So after further analysis and comparison there has been a shift of diagnosis from insertion to inversion, which I'm told is more favorable in terms of prognosis. The inversion in the male fetus has been determined as essentially the same as the inversion in the mother:
Mother karyotype = 46, X, inv(X)(p11.23q21.2)
Male fetus karyotype = 46, Y, inv(X)(p11.23q21)
Presently a chromosomal microarray is still pending on the mother and baby. Also a karyotype is being obtained on the mother's lone brother. We've been told that firstly because the pericentric inversion is apparently the same for the mother and baby that this is a good sign of normal phenotype. However the microarrays are needed for confirmation, particularly that there are no deletions or duplications of genetic information... balanced vs unbalanced inversion. We've also been told that if the mother's brother has the same pericentric inversion of the X chromosome this would be a favorable sign as well.

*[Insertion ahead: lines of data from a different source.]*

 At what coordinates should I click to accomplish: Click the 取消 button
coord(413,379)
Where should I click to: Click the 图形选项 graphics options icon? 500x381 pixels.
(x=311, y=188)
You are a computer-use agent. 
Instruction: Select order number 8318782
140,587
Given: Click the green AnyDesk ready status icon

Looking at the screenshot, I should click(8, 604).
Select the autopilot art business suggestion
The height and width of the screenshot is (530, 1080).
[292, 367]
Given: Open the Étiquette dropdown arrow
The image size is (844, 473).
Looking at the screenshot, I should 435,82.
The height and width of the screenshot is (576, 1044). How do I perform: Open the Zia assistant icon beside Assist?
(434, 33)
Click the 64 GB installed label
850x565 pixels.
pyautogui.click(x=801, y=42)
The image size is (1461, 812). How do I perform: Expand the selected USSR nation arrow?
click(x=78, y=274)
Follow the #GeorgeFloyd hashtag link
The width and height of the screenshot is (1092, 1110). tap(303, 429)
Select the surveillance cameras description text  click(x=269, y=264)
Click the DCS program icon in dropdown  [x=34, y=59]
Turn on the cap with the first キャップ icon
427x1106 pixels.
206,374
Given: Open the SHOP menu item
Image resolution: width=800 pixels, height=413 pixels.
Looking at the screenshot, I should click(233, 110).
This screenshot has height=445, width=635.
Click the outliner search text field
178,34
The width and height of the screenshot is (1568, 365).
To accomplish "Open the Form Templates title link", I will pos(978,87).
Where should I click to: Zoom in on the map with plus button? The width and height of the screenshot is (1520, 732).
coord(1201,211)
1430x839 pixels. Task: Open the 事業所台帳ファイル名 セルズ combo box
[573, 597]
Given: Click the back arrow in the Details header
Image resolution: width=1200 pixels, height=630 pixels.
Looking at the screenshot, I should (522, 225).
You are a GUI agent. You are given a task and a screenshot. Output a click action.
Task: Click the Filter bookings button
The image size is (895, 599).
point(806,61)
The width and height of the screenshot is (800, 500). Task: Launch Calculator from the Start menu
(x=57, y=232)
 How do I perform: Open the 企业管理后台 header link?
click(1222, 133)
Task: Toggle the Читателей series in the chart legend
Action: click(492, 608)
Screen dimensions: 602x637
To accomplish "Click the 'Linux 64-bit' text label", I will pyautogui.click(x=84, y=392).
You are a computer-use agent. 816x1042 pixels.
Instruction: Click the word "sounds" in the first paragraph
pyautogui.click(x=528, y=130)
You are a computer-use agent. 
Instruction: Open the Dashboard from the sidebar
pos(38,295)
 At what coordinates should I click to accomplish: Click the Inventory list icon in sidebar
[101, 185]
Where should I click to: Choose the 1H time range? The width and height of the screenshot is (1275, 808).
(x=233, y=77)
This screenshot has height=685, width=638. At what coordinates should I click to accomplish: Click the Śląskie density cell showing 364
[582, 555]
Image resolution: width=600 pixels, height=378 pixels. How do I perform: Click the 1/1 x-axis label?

One confusing issue seems to be that because a female has 2 X chromosomes, if one is inverted, abnormal or unbalanced, then it could be inactivated with preferential usage of the uninverted and normal X chromosome. So assuming that is the case (which isn't actually known in this instance), how is it truly favorable if the male fetus' pericentric inversion of the X chromosome is identical to the mother's if the male obviously won't have the luxury of an alternative X chromosome for usage?
Beyond that, is it accurate to assume that if the pericentric inversion in the X chromosome in the male fetus is absent deletions or duplications (i.e. a balanced inversion), then the baby will be healthy/normal (i.e. absent consequences of the inversion other than possible reproductive issues)?
Any thoughts or comments would be appreciated as well.